Extrait du document:
══════════

Que se passe-t-il dans le quartier de Sheikh Jarrah de Jérusalem Est ?

Par Lina Alsaafin, le 1er mai 2021

Israël a ordonné à six familles palestiniennes de quitter le 2 mai leurs maisons à Sheikh Jarrah pour laisser la place à des colons juifs.

Des dizaines de Palestiniens doivent affronter une dépossession imminente de leurs maisons dans le quartier de Sheikh Jarrah à Jérusalem Est, dans ce qu’ils dénoncent comme une démarche pour les forcer à en partir et le transformer entièrement en colonie juive.

Le Tribunal de District de Jérusalem a statué qu’au moins six familles devaient libérer leurs logements à Sheikh Jarrah dimanche, bien qu’elles y vivent depuis des générations.

Le même tribunal a jugé que sept autres familles devraient quitter leurs maisons le 1er août. Au total, 58 personnes, dont 17 enfants, vont devoir être déplacées de force pour laisser la place à des colons juifs.

Les décisions du tribunal sont l’aboutissement d’une lutte de plusieurs décennies de ces Palestiniens pour rester dans leurs maisons. En 1972, plusieurs organisations de colons juifs ont intenté une action en justice contre les familles palestiniennes qui vivent à Sheikh Jarrah, prétendant que la terre appartenait à l‘origine aux Juifs.

══════════

Données sur la localisation de cibles visibles

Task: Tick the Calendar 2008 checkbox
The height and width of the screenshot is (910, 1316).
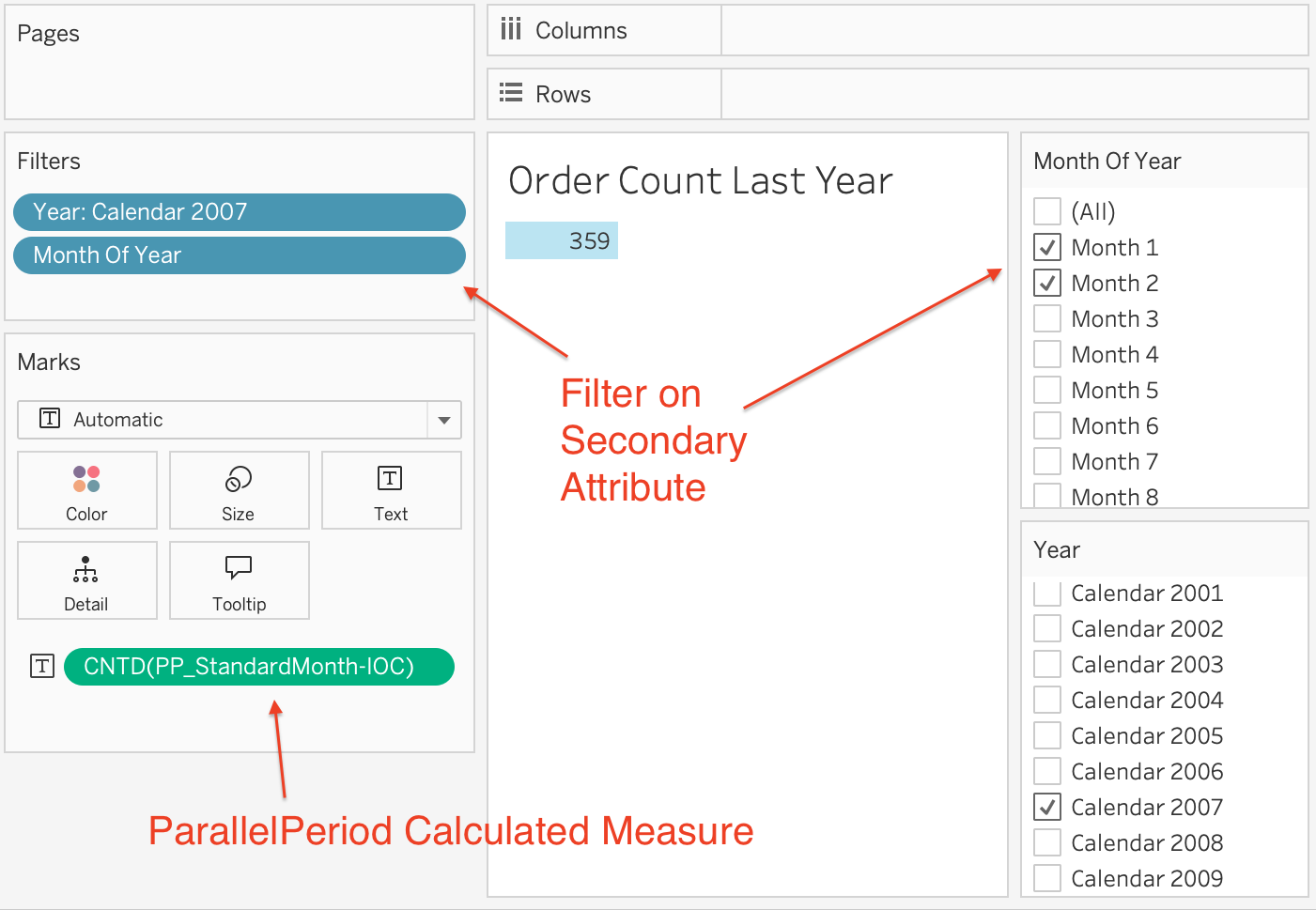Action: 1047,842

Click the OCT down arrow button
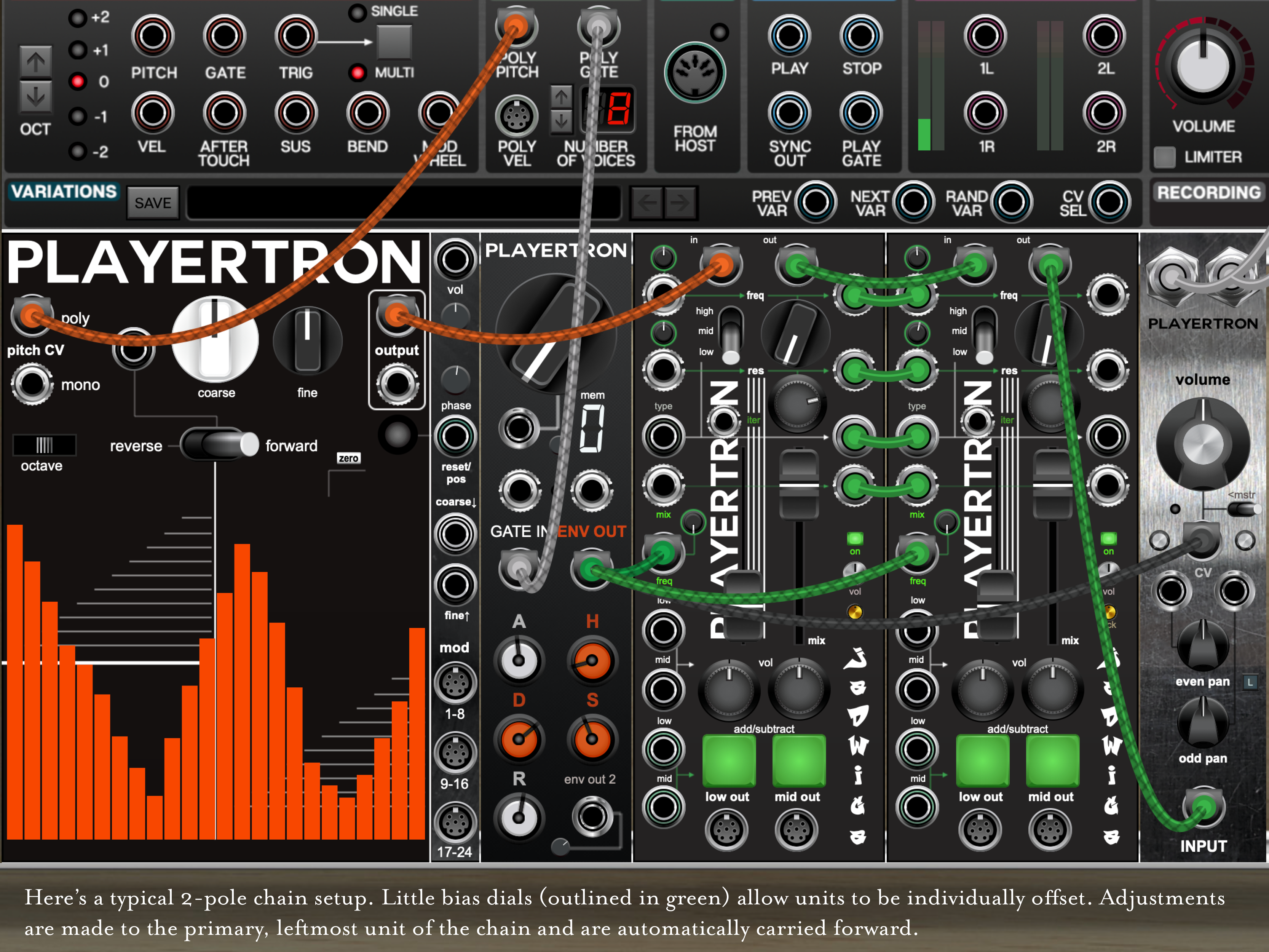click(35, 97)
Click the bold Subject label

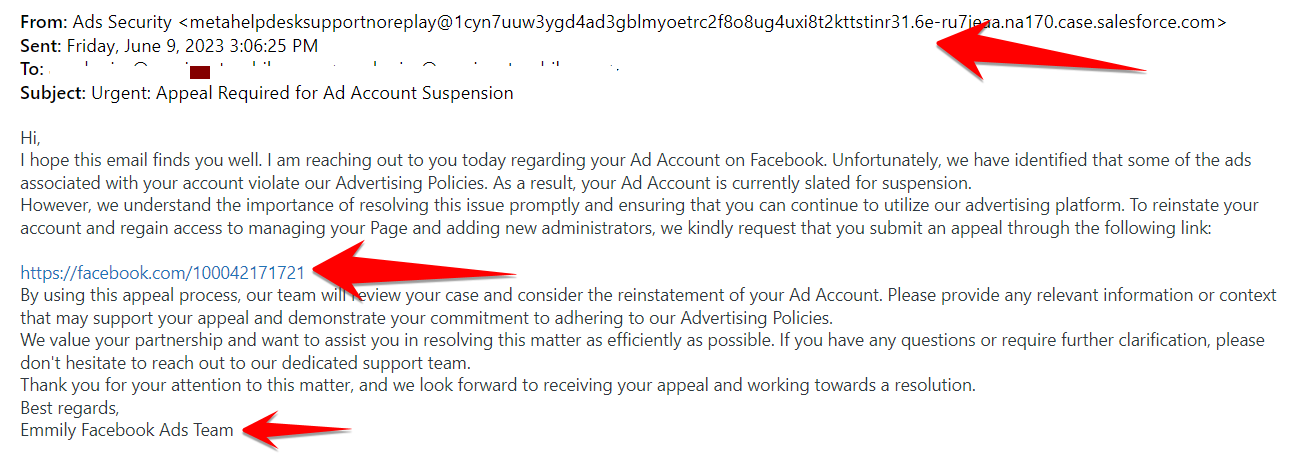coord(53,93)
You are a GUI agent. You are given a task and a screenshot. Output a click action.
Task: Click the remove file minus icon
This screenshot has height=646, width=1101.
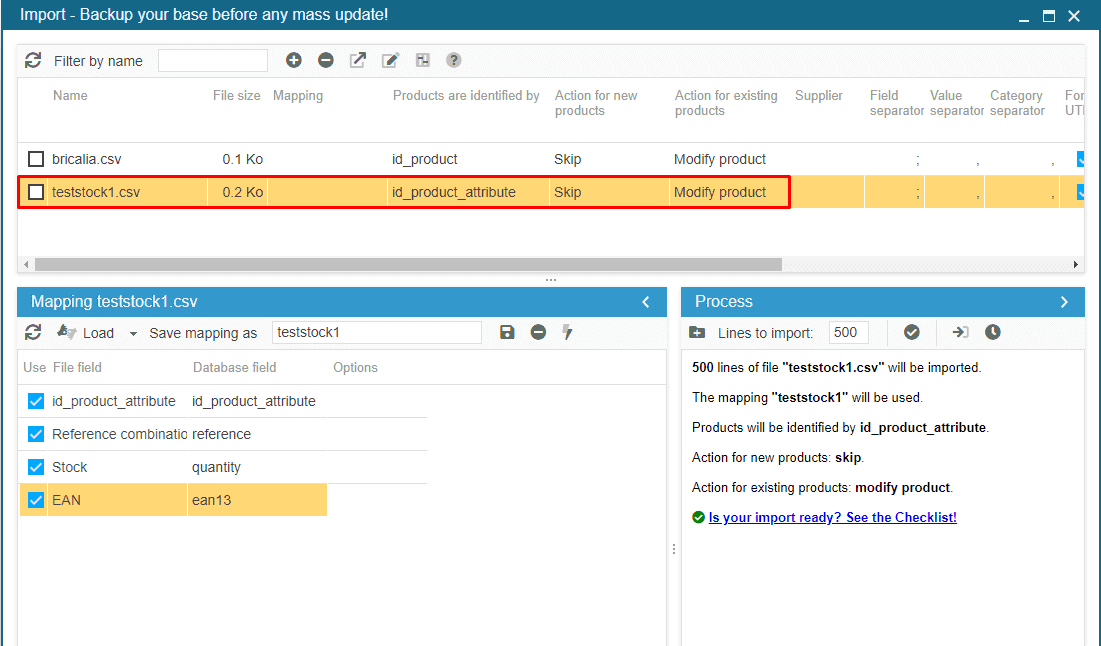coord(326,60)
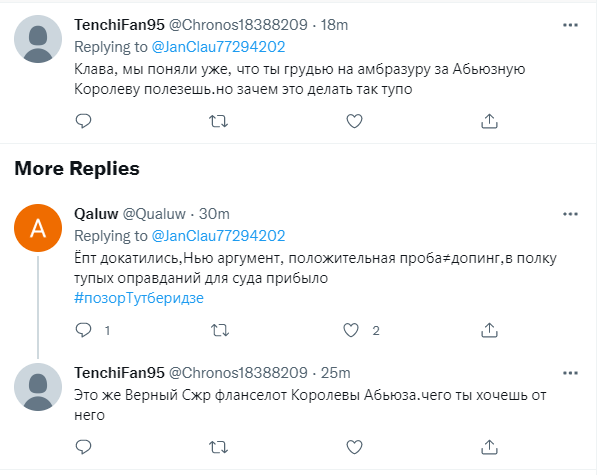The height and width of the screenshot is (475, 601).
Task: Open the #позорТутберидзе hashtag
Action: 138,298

══════════

Consignes:
1 - Veuillez recopier le passage de l'article sur Sheikh Jarrah commençant à « Les décisions du » et se terminant à « l‘origine aux Juifs. ».
2 - Dites si chaque affirmation concorde avec l'article sur Sheikh Jarrah en répondant oui ou non. Citez à chaque fois les mots du texte qui tranchent.
(a) Sept autres familles doivent quitter leurs maisons le 1er août.
(b) Au total, 17 personnes vont devoir être déplacées.
(c) Les organisations de colons juifs ont intenté leur action en justice en 1982.

Solutions complètes:
1 -
Les décisions du tribunal sont l’aboutissement d’une lutte de plusieurs décennies de ces Palestiniens pour rester dans leurs maisons. En 1972, plusieurs organisations de colons juifs ont intenté une action en justice contre les familles palestiniennes qui vivent à Sheikh Jarrah, prétendant que la terre appartenait à l‘origine aux Juifs.

2 -
(a) Oui : « Le même tribunal a jugé que sept autres familles devraient quitter leurs maisons le 1er août. »
(b) Non : « Au total, 58 personnes, dont 17 enfants, vont devoir être déplacées de force »
(c) Non : « En 1972, plusieurs organisations de colons juifs ont intenté une action en justice »